> [Aim] Copy the material below word for word, from the line with "Image resolution: width=1568" through the final line, and omit the pictures.

> [Collected data]

* * *

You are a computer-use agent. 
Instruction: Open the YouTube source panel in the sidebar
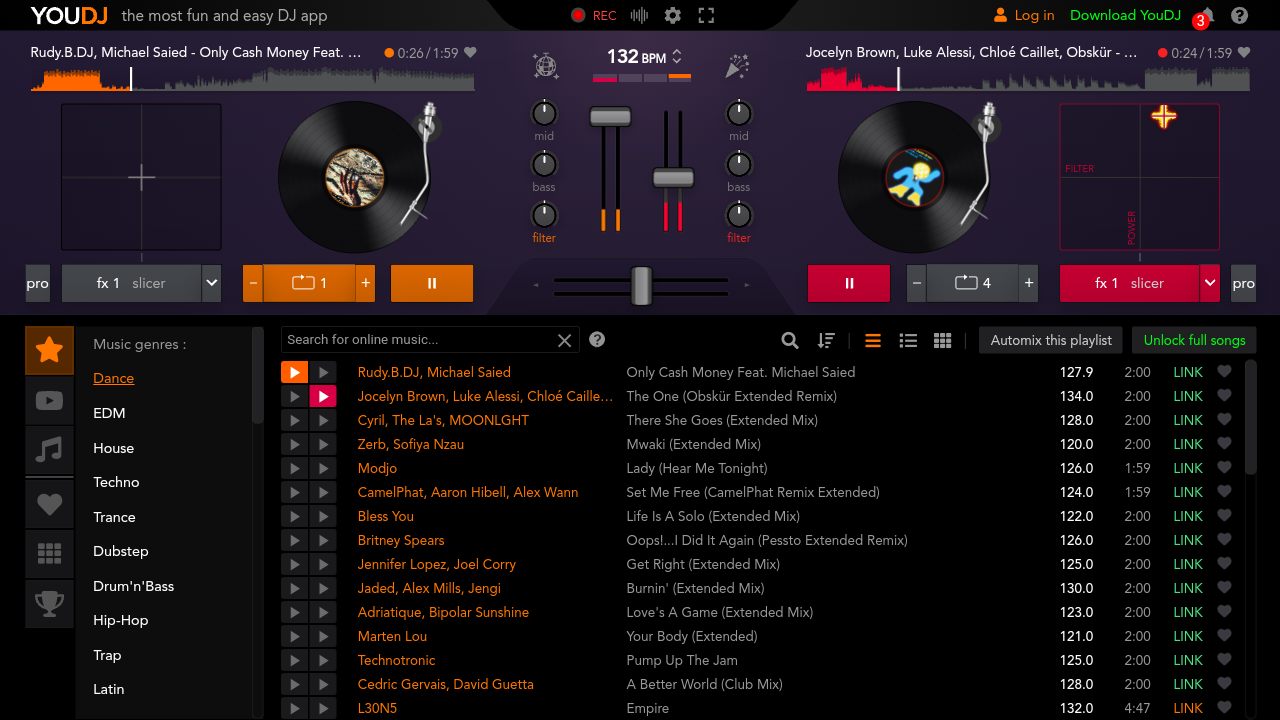click(x=48, y=400)
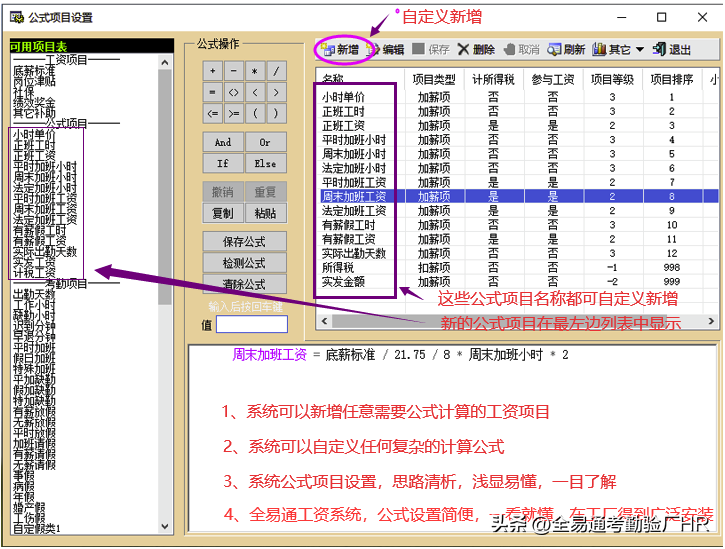Click the 项目排序 column header

(671, 79)
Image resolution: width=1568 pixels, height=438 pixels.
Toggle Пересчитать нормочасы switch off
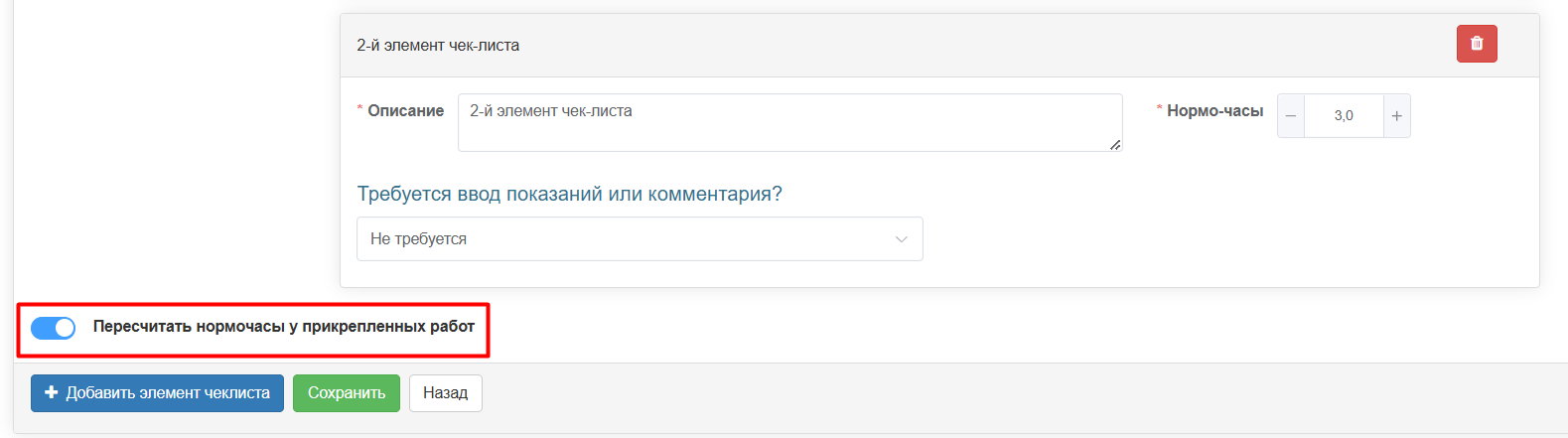click(54, 328)
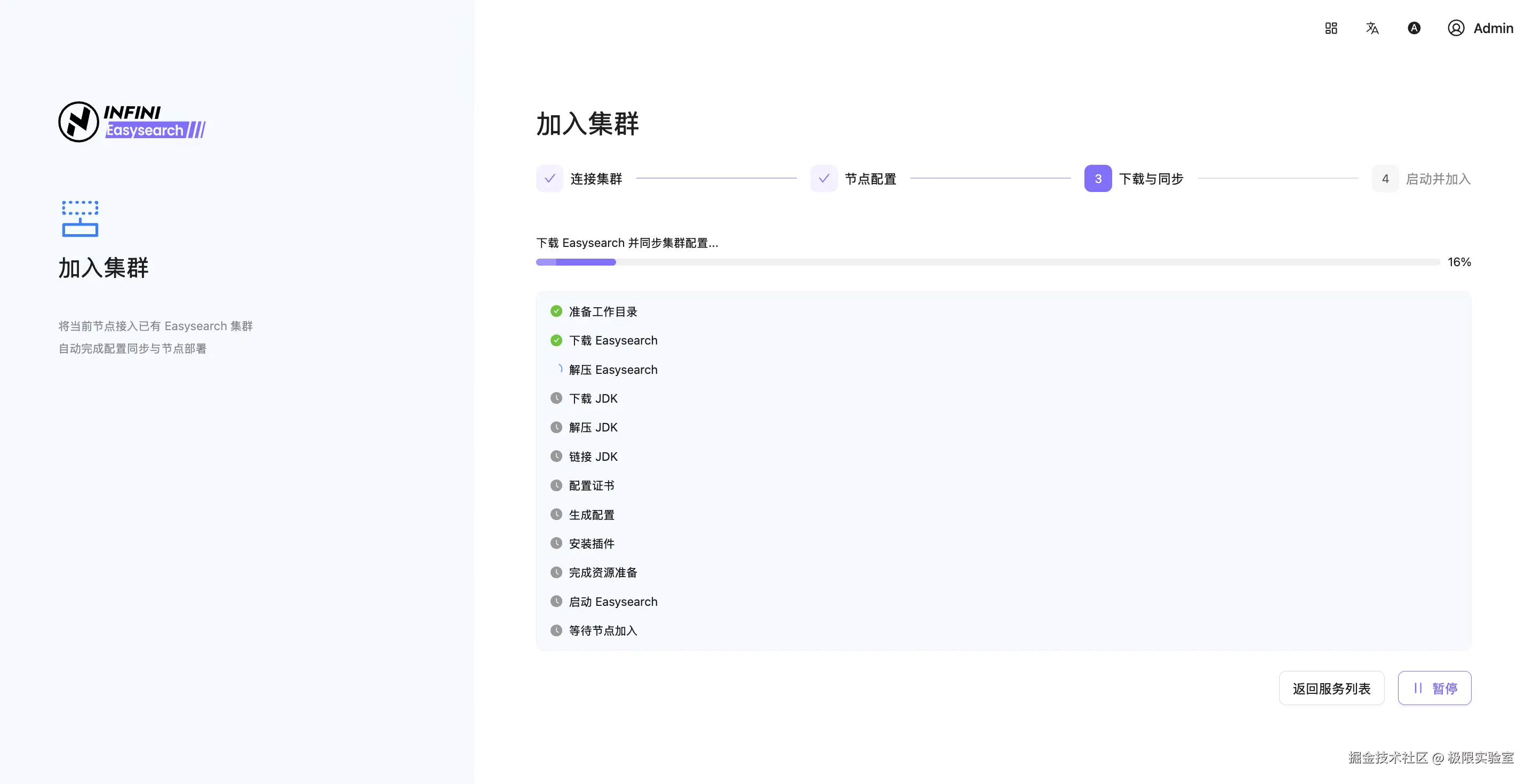The height and width of the screenshot is (784, 1533).
Task: Open the Admin user avatar icon
Action: (1455, 28)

* * *

> [Task solution]
Image resolution: width=1568 pixels, height=438 pixels.
Toggle Пересчитать нормочасы switch off
click(54, 328)
The height and width of the screenshot is (784, 1533).
Task: Open the Admin user avatar icon
Action: (1455, 28)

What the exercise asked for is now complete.